Open spinnj opened 2 years ago
I think there is a strong desire to clean this up, great catch @spinnj. The market cap changes over time might make for good questions on assignments, so including this would be helpful. Again, I think @braverock believes the data set should be as close to reality as possible, which I agree with.
We may need to get the original files to do this, and ultimately recreate stocksCRSP and factorsSPGMI objects to be sure everything is correct. The scripts to do so could be included in the package as vignette as well, which would both document the entire process we used as well as give those with access to the raw datasets the ability to quickly load & transform them in R.

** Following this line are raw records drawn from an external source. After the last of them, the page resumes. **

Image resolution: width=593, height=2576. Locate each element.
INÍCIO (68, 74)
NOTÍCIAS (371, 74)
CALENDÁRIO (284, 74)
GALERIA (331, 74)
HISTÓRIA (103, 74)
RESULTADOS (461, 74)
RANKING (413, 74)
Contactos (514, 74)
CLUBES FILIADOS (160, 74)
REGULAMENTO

Market cap groupings (Large Cap, Mid Cap, Small Cap, Micro Cap) were apparently assigned by ??? and were not official data pulled by from CRSP or S&P Global Markets. Two issues have been identified:
CRSP reconstitutes membership in their cap groupings quarterly according to a 70%, 85%, 98% set of breakpoints for cumulative market capitalization coverage and also has a method for dealing with names that are on the border between groups.
I'm highlighting this issue for @JustinMShea to see if there's any desire to try to clean up the cap groupings (e.g. by applying an industry standard approach for a point-in-time assignment of stocks to groupings similar to CRSP or if the current data are "good enough".